You could instead write:

div_t result = div(a, b);
// Do something with result.quot and result.rem

This might seem kind of useless, but maybe libc does something smart to make the div(3) function more optimized? For example, maybe it computes both the quotient and the remainder at once. It's a nice idea, but this isn't what actually happens. Here's the glibc implementation of div:

div_t div (int numer, int denom) {
  div_t result;
  result.quot = numer / denom;
  result.rem = numer % denom;
  return result;
}

So it turns out that div(3) is kind of useless, because it doesn't save anything over using the regular / and % operators, except perhaps being one line of code shorter. On x86 the div instruction calculates both the quotient and the remainder at once, so even though the implementation above looks like it does two divisions (one for / and the other for %), the compiler will actually just emit a single div instruction that does both operations. When I was playing with this Clang actually generated two branches, each doing one div, and only one of which is taken; but that's basically the same thing.

In fact, things are even worse if the division is by a constant. It's well known that integer division where the denominator is a constant known at compile-time can be implemented using multiply/shift/add operations instead of using a bona fide div instruction.
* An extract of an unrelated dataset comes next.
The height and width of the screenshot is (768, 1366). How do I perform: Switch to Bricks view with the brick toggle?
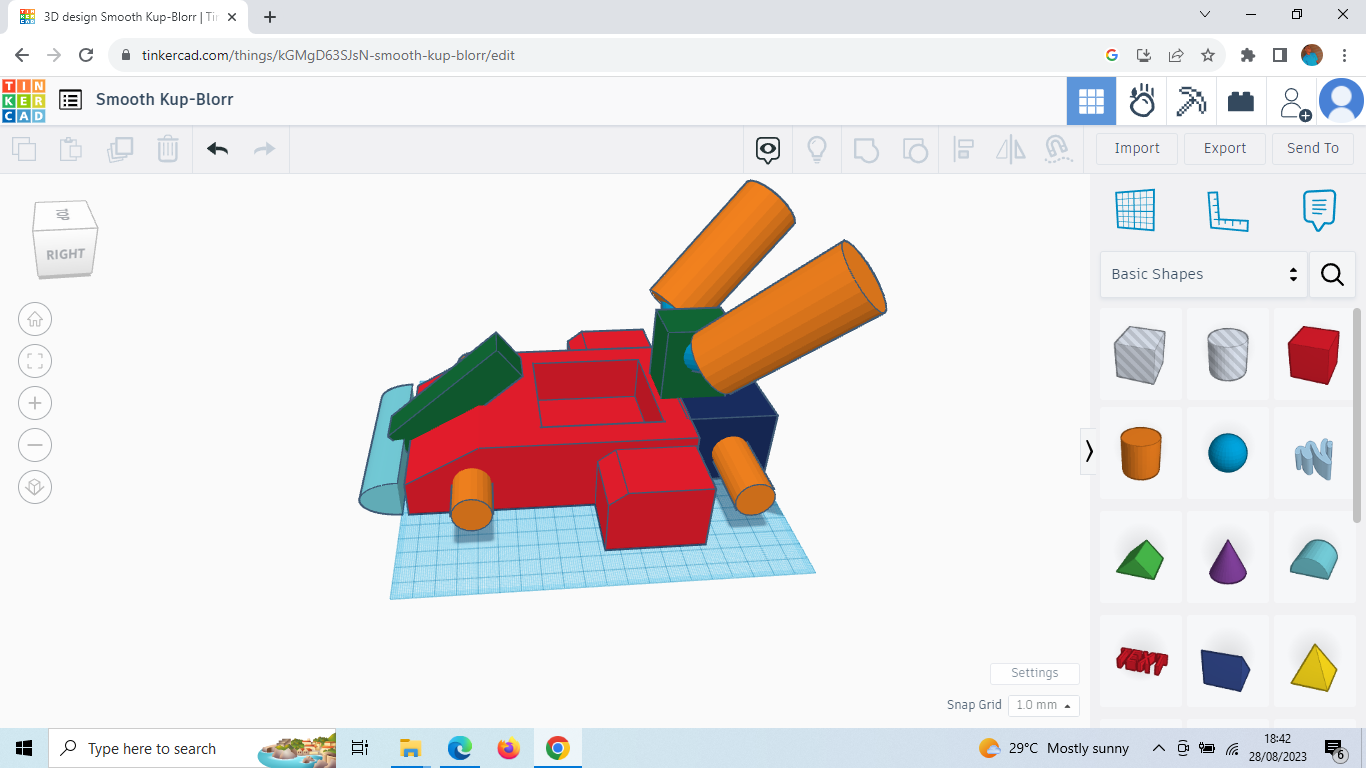coord(1240,100)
This means that if you use div(3) where the denominator is a constant, the compiler will needlessly implement the division using an actual div instruction on x86, rather than the multiply/shift trick.

Here's a simplified example showing the problem (Godbolt link). The goal here is to take a 64-bit hash of a string and turn it into a string short code with len characters:

#include <array>
#include <cmath>
#include <string>

#define USE_DIV 0

std::string Shorten(uint64_t hash, size_t len) {
  constexpr std::array<char, 26> letters{
      'a', 'b', 'c', 'd', 'e', 'f', 'g', 'h', 'i', 'j', 'k', 'l', 'm',
      'n', 'o', 'p', 'q', 'r', 's', 't', 'u', 'v', 'w', 'x', 'y', 'z'};

  std::string s;
  s.reserve(len);
  for (size_t i = 0; i < len; i++) {
#if USE_DIV
    auto result = std::lldiv(hash, letters.size());
    s.push_back(result.rem);
    hash = result.quot;
#else
    s.push_back(letters[hash % letters.size()]);
    hash /= letters.size();
#endif
  }
  return s;
}

The .size() method on a std::array is constexpr, so the compiler will replace letters.size() with the integer literal 26. When we have #define USE_DIV 0 then the compiler will recognize that the division and modulus operations are by the same constant value, and will implement both operations using a single instance of the shift/multiply trick. If you instead change the code to #define USE_DIV 1 then the compiler will instead use an actual function call to div(3), which will then use the (expensive) x86 div instruction.